Saturday, June 27, 2020

Sidetracked

The Black Lives Matter movement is one I generally (note the qualifier generally) support, but some of its followers have gotten lost.  I have known about unfair policing for decades.  I’ve had students pulled over for DWB’s, and I worked part-time in a West Oakland warehouse for well over a decade, so I knew about racist cops.  It is important to give Americans a seminar on these matters, and it is vitally important that reforms are made. 

If you’re waiting for a “but,” here it is.
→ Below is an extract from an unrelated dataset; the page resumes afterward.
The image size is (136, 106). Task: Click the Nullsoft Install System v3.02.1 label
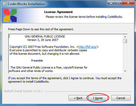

First of all the slogan “defund the police” is an absolutely terrible slogan.  I know that most of the people who use it explain that they don’t really mean to defund police departments, but they want better training, personal liability, public records of bad cops, more community policing, more emphasis on violence prevention, and other reforms.  Note what I just had to do.  I had to explain “defund the police.”  Any slogan that takes a long explanation is not a good slogan.

It is also important to build coalitions.  Sometimes to build coalitions you need to compromise or pull back from the ideal.  Pulling down statues of Christopher Columbus might make some people feel like they are doing something important, but alienating Italian-Americans, many of whom revere Columbus, is not a good idea.
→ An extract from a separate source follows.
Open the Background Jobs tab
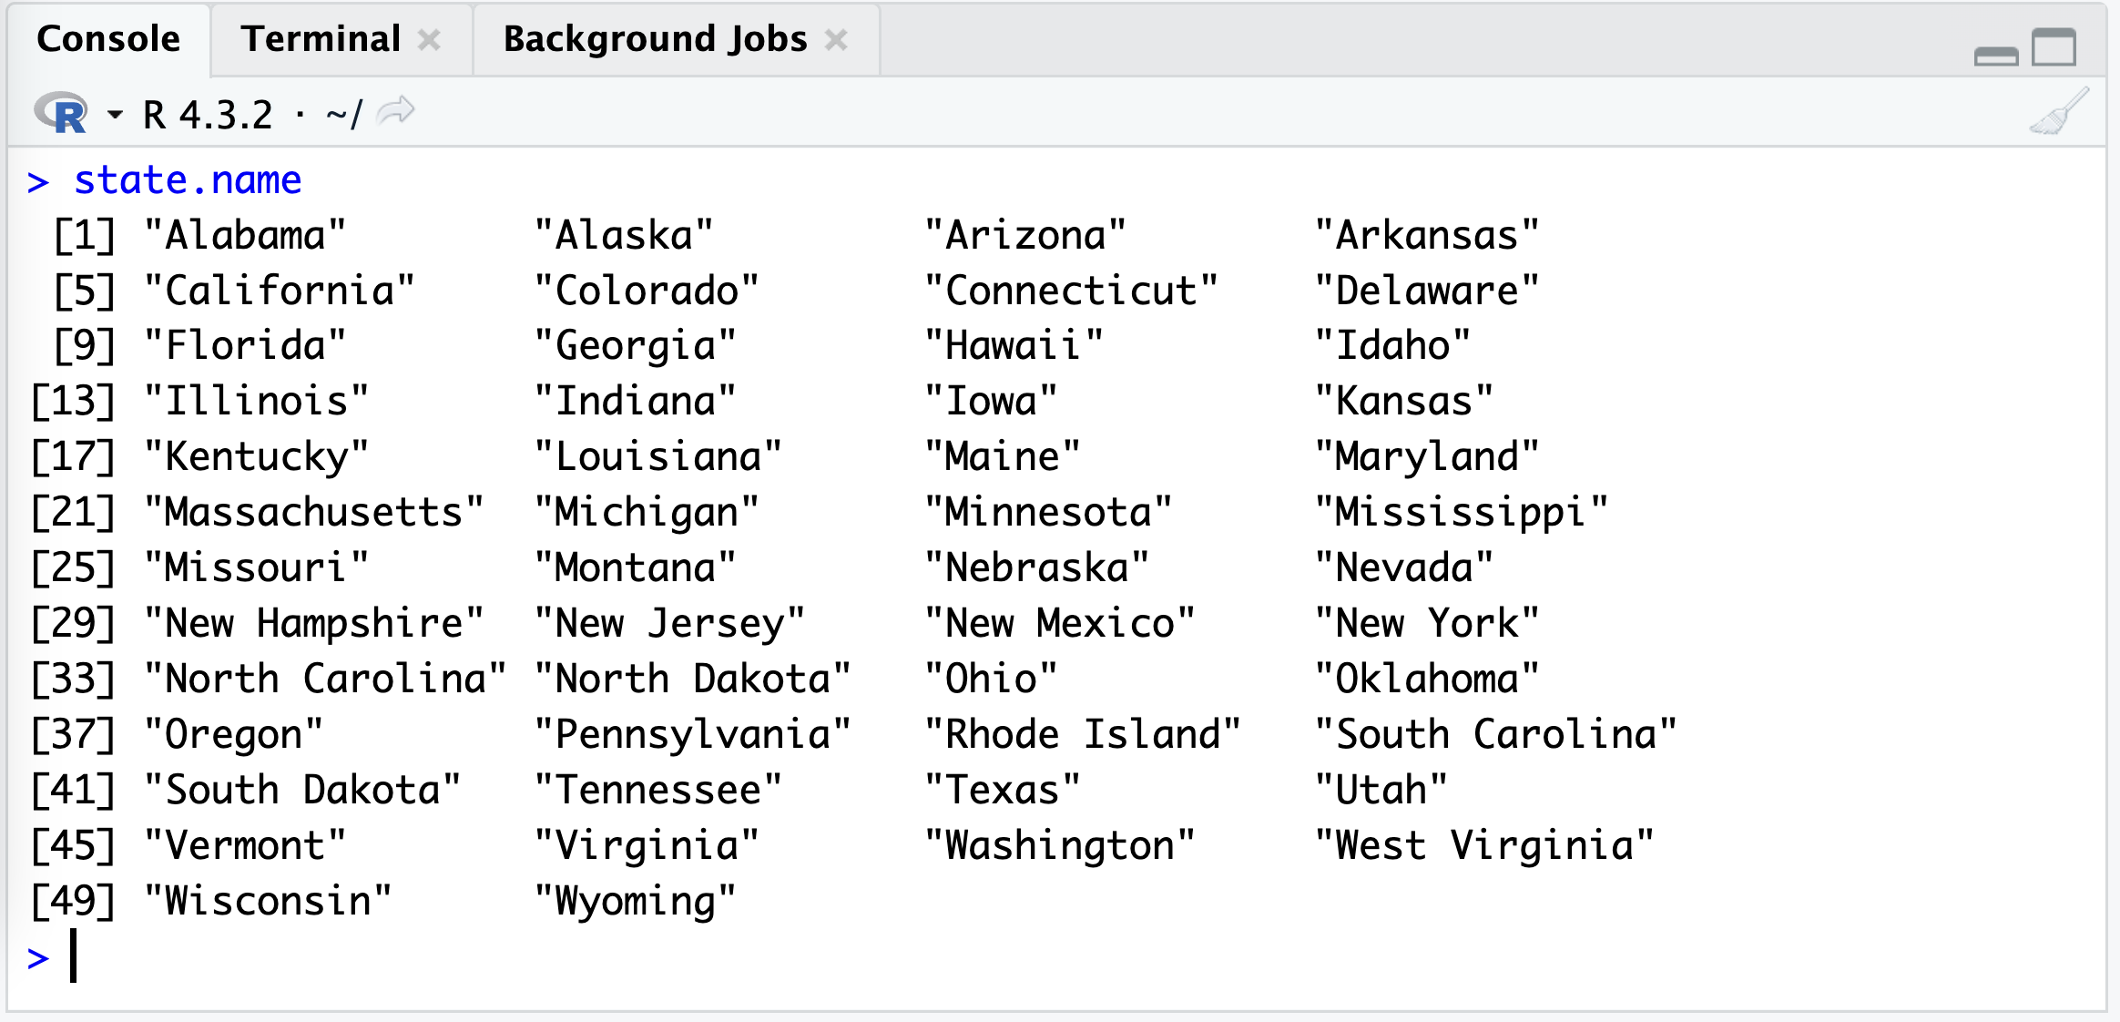 655,39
It is also obvious that some of the activists themselves need to learn more history.  No statues of the Confederate general Longstreet have been pulled down, and none will be.  Longstreet, who was one of the most able of the Confederate generals, supported Reconstruction, endorsed Presidential candidate U. S. Grant, and opposed the Ku Klux Klan.  There are no statues to General Longstreet anywhere in the South.  I’m afraid if there were, some millennials who don’t know their history would say, “Yes, but he was a Confederate, so let’s pull down his statue.”

The issue of policing in America is too important to get sidetracked.